EXCERTO:
• • • • • • •

Recebi, hoje, este texto que aqui divulgo. Perdoem a extensão e a tradução desajeitada… mas tentem arranjar um tempinho para o lerem. É educativo.


“Bonjour paresse” de Corine Maier

Elogio da Preguiça Faz Sucesso em França

Segunda-feira, 13 de Setembro de 2004

“A arte e a maneira da necessidade de se fazer o menos possível na empresa” está à beira de tornar-se um “best seller”, graças ao apoio involuntário da EDF. A empresa onde a autora do livro trabalha como economista não apreciou o exercício literário e ameaçou-a de despedimento

Ana Navarro Pedro, Paris

Saído com toda a discrição nas livrarias francesas, este Verão, o livro “Bonjour paresse” (Bom-dia preguiça, em tradução literal), de Corinne Maier e editado pela Michelon, com o seu longo subtítulo “A arte e a maneira da necessidade de se fazer o menos possível na empresa”, estava predestinado a desaparecer com a mesma circunspecção no fim da estação.

Mas as vendas vão já em 15 mil exemplares, outros tantos estão ser reeditados e há uma dezena de traduções em curso (e negociações para uma versão em português). Um sucesso granjeado involuntariamente pela EDF (Electricité de France), a grande empresa pública produtora de energia onde trabalha Corinne Maier como economista.

Ameaçada de despedimento, a autora devia ter na segunda-feira da semana passada uma reunião com a direcção do grupo. Mas ao fim do dia Corinne Maier afirmava que o processo interno de sanção iniciado pelo empresa “pelo facto ter escrito ‘Bonjour paresse’, foi abandonado”. “A hierarquia não deu motivos alguns nem sobre o processo disciplinar, nem sobre o seu abandono”, acrescentaram os delegados sindicais que Corinne Maier tinha solicitado quando se viu ameaçada de despedimento. Como sublinham os jornais britânicos, que dedicam páginas inteiras ao caso, a autora nem sequer deu ao trabalho de fazer grandes esforços para salvar o seu emprego. E quando a direcção da EDF a convocou para uma primeira reunião a 17 de Agosto, Corinne Maier respondeu que estava de férias.

Economista, doutorada também em psicologia, e com 40 anos, a autora narra em “Bonjour paresse”, num tom acerbo, os jogos de poder nas empresas, o vocabulário de “management” absconso, as incompetências dos colegas, a hipocrisia dos discursos. Neste panfleto anarquista, é recomendado fazer o menos possível porque o “cretino ao seu lado vai um dia destes substitui-lo”.

A direcção da EDF não apreciou este exercício literário numa altura em que a empresa pública abre o seu capital ao sector privado. Numa carta de ameaça de despedimento, a direcção mencionou um “não respeito pelo principio de lealdade” em relação à empresa e mencionou os seguintes

exemplos: “Ler o jornal em reunião de grupo, e sair das reuniões antes do fim, nomeadamente da reunião de 3 de Maio de 2003”. Estes factos “são reveladores de um aplicação individual da estratégia claramente indicada no livro ‘Bonjour paresse’, e tentam gangrenar o sistema do interior”, concluia a empresa que emprega 167 mil pessoas. Mas se Corinne Maier, se admite ter sido influenciada pelo clima no seu escritório, nega em contrapartida ter feito uma sátira da EDF, visando antes de mais as empresas do sector privado.

• • • • • • •

ENUNCIADO 1:
Segundo o artigo sobre o livro «Bonjour paresse», quantos exemplares já tinham sido vendidos?
ENUNCIADO 2:
Copie do artigo sobre o livro «Bonjour paresse» o trecho que vai desde "Ana Navarro Pedro, Paris" até "Maier como economista.", inclusive.
Os dados não têm qualquer papel nisto.

• • • • • • •

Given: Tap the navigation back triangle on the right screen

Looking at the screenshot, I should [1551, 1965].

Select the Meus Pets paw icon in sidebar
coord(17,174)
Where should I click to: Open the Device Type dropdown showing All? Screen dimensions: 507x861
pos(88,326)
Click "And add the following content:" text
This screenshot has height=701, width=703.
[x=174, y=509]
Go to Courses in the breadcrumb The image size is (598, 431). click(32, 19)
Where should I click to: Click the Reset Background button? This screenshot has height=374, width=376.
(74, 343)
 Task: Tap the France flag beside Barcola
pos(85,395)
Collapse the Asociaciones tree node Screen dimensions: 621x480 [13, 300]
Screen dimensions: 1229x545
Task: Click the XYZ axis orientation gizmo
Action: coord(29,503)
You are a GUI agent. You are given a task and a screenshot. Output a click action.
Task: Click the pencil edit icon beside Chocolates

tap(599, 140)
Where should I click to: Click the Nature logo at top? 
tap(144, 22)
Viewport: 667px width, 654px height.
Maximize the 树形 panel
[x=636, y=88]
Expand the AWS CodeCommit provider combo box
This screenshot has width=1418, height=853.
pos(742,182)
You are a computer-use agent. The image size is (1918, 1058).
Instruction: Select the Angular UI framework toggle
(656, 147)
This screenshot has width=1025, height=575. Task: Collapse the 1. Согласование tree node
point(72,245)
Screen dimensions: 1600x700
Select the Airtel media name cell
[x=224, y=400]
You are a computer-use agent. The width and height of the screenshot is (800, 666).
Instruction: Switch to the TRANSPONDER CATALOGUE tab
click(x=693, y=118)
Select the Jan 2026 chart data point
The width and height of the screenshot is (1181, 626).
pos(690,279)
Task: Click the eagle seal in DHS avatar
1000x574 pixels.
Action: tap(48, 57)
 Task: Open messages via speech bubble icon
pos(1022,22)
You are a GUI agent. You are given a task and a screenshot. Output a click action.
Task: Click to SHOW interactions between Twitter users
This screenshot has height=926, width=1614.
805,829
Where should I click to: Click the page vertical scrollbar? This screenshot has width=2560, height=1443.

• • • • • • •

RESULTADO FINAL 1:
15 mil exemplares.

RESULTADO FINAL 2:
Ana Navarro Pedro, Paris

Saído com toda a discrição nas livrarias francesas, este Verão, o livro “Bonjour paresse” (Bom-dia preguiça, em tradução literal), de Corinne Maier e editado pela Michelon, com o seu longo subtítulo “A arte e a maneira da necessidade de se fazer o menos possível na empresa”, estava predestinado a desaparecer com a mesma circunspecção no fim da estação.

Mas as vendas vão já em 15 mil exemplares, outros tantos estão ser reeditados e há uma dezena de traduções em curso (e negociações para uma versão em português). Um sucesso granjeado involuntariamente pela EDF (Electricité de France), a grande empresa pública produtora de energia onde trabalha Corinne Maier como economista.